Your objective: Render the records as a Markdown table with the columns Row and Record Line, starting at the line that contains "The width and height of the screenshot is (1851, 801)." and ending at the line that contains "[x=1103, y=449]", both included. Give each line its own numbered row and leave out blank lines.

Information supplied:

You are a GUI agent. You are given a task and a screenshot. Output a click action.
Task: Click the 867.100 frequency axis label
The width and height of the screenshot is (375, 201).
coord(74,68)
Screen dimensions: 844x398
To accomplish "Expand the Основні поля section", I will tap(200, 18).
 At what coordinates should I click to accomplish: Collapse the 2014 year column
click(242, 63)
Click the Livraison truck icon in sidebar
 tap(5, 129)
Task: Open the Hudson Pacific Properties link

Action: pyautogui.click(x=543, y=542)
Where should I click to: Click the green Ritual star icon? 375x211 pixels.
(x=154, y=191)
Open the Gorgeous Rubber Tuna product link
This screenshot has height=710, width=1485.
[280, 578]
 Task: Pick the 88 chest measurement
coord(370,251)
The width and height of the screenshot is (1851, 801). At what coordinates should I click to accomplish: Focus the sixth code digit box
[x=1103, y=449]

---

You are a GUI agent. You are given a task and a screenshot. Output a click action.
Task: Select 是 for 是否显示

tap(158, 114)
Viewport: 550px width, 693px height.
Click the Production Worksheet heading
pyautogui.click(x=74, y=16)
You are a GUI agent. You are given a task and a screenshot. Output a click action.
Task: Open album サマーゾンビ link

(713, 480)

--

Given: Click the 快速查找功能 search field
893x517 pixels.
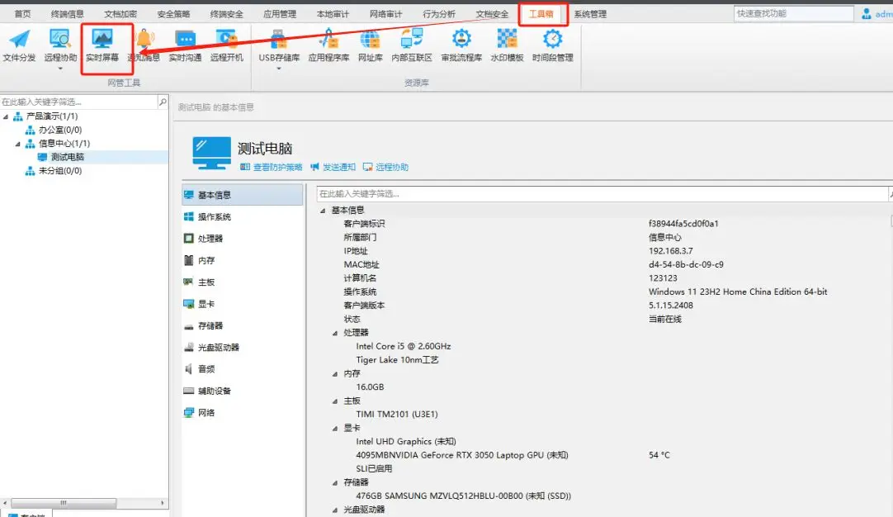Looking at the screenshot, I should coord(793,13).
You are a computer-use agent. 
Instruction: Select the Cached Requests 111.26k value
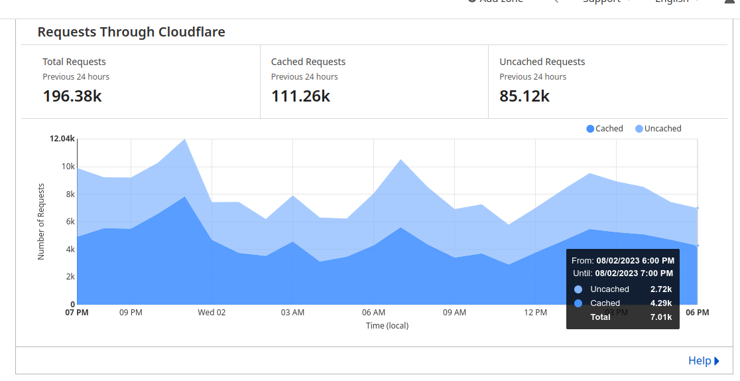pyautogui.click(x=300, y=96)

Expected answer:
| Row | Record Line |
|---|---|
| 1 | The width and height of the screenshot is (1851, 801). At what coordinates should I click to accomplish: Focus the sixth code digit box |
| 2 | [x=1103, y=449] |